Home » News » Windows XP is really hard to kill, gains more market share by the day

The beginning of a new year is the perfect time to highlight the main events of the past year. In 2016, Microsoft tried really hard to convince more users to upgrade to Windows 10— and with mixed results.

Many users accepted Microsoft’s offer and installed Windows 10 on their computers while others fought tooth and claw and stood their ground. In a nutshell, Windows 10 experienced a 14.4% increase in market share from December 2015 to December 2016, jumping from 9.96% to 24.36%.

The most surprising trend, though, is Windows XP’s still growing market share. According to the data provided by NetMarkerShare, Windows XP experienced growth in market share in recent months. Microsoft’s third most popular OS had a 9.07% market share in December 2016, up from 8.27% in October and 8.63% in November.

This is not the first time Windows XP has experienced a significant market share increase.

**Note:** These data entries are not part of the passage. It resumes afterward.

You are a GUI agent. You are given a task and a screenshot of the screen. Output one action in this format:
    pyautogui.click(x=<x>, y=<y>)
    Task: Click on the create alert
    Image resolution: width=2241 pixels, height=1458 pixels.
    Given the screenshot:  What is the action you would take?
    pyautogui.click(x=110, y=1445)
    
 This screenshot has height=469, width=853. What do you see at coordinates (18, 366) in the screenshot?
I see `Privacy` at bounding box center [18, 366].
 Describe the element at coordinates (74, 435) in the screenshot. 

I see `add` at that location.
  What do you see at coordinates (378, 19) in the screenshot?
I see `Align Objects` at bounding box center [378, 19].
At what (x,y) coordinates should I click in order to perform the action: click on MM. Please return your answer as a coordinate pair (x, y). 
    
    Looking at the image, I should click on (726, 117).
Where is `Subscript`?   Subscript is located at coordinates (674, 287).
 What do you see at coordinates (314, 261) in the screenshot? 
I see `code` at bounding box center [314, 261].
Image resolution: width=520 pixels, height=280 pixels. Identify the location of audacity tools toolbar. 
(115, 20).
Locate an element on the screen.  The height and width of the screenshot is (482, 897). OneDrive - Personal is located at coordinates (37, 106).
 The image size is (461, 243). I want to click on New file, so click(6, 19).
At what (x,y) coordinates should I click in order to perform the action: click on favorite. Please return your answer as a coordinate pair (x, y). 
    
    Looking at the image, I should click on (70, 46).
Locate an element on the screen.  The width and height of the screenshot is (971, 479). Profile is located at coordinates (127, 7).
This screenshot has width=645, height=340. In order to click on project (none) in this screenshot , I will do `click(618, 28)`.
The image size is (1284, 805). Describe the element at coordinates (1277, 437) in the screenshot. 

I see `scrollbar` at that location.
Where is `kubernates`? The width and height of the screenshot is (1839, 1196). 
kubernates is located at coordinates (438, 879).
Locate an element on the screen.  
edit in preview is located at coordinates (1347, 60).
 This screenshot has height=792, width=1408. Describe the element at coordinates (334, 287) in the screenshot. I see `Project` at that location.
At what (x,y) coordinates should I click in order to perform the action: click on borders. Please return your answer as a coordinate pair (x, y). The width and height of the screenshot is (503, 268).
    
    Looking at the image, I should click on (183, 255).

Back in June 2016, the OS had a 9.78% market share that grew to 10.34% in July.

However, Netmarketshare’s figures are impacted by two elements: adblockers and users who don’t visit the websites it monitors. As a result, Windows XP’s market share fluctuation may actually reflect these influences. In other words, the ups and downs could simply reflect the fluctuation in adblocker use as well as more users visiting the websites monitored by NetMarketShare — implying that there could be no Windows XP market share growth at all.

We collect data from the browsers of site visitors to our exclusive on-demand network of HitsLink Analytics and SharePost clients. The network includes over 40,000 websites, and spans the globe. We ‘count’ unique visitors to our network sites, and only count one unique visit to each network site per day. […] The data is compiled from approximately 160 million unique visits per month. The information published on is an aggregation of the data from this network of hosted website traffic statistics.

Here’s an example to illustrate this difference: Microsoft claims that Windows 10 has a total market share of 30%, while NetMarketShare suggest that the OS has a 24.36% market share.

For better or worse, Windows XP is here to stay. Microsoft ended support for the OS in April 2014, yet many users and institutions rely on this dinosaur for daily usage. As a quick reminder, the UK’s nuclear submarines run Windows XP and 90% of UK’s hospitals rely on Windows XP while London police preferred to spend $2 million to stick with Windows XP. Let us not forget this OS is also extremely vulnerable to threats as many security experts have warned.

Major companies such as Google and Firefox will end support for Windows XP this year. In a world where Microsoft and other tech giants have dropped support for Windows XP, severely limiting its security and reliability, it is still worth sticking to this OS?